Album name: The Circle
Artist name: Bon Jovi
Released: November 2009
ZME Rating: 7/10
There are two possible scenarios that come to mind when I try to picture a Bon Jovi songwriting session. Obviously, Jon Bon Jovi and Richie Sambora are there. They’re probably joined by their co-writer of choice – say, Desmond Child or Billy Falcone or whoever – and they’re brainstorming ideas for a spanking new set of songs. Scenario one features Richie holding a guitar (idly playing some blues runs that will never, ever make it onto another Bon Jovi album) as Jon’s face slowly erupts into a blinding grin: he has an idea. And it’s a good ‘un. “Hey guys: how about we pick a subset of middle America to patronise?” Last time around, it was country music fans. This time, it’s the working class and the newly-unemployed.
Scenario two is that these songs are Bon Jovi’s genuine attempt to connect with the average Working Joe. I’m not sure which scenario is more depressing.
The problem Bon Jovi run into on The Circle, like a blind bull crashing full-speed into a sturdy wall, isn’t the same problem that plagued most of their post-millennial output: the songs are infinitesimally superior to anything on Have A Nice Day; the social commentary isn’t quite as plodding as Bounce; it’s a comforting balm to soothe the wounds left from the attempted career suicides of This Left Feels Right and Lost Highway. Instead, The Circle finds Bon Jovi struggling with identity in an entirely different way.

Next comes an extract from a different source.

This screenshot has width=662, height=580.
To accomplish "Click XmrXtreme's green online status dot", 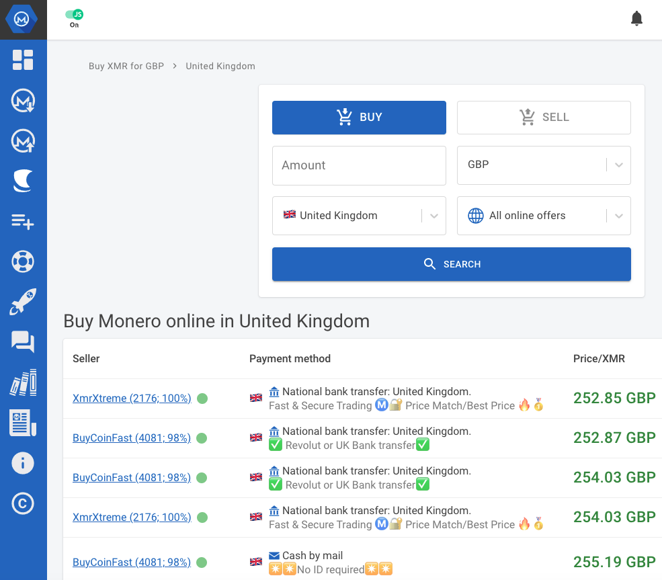I will 202,398.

They position themselves on this album as the self-appointed spokesmen of the working class, without ever once sounding like they sincerely relate to the people they’re representing. And who can blame them? Jon isn’t the kid who watched games at Giants Stadium – he’s not even the excited rock star who’s playing his first show there. He’s a 40-something multi-millionaire who could fill the stadium to bursting point with mothers and daughters willing to drink any bodily fluid he’d offer up. He owns a football team now. He’s about as working class as German opera. He’s not living on a prayer, he’s living on a hectare. What you earn in a year, he spends in a week on nuclear-powered teeth whitening. Get my point?
The good news is that it probably doesn’t matter. You’re not listening to Bon Jovi for cutting insight and social commentary, and if you are, you’re probably deluded (or young) enough to find it here. Leave the political finger-wagging to Springsteen and Neil Young, and rejoice in the fact that Bon Jovi have rediscovered the joy of the Huge Chorus.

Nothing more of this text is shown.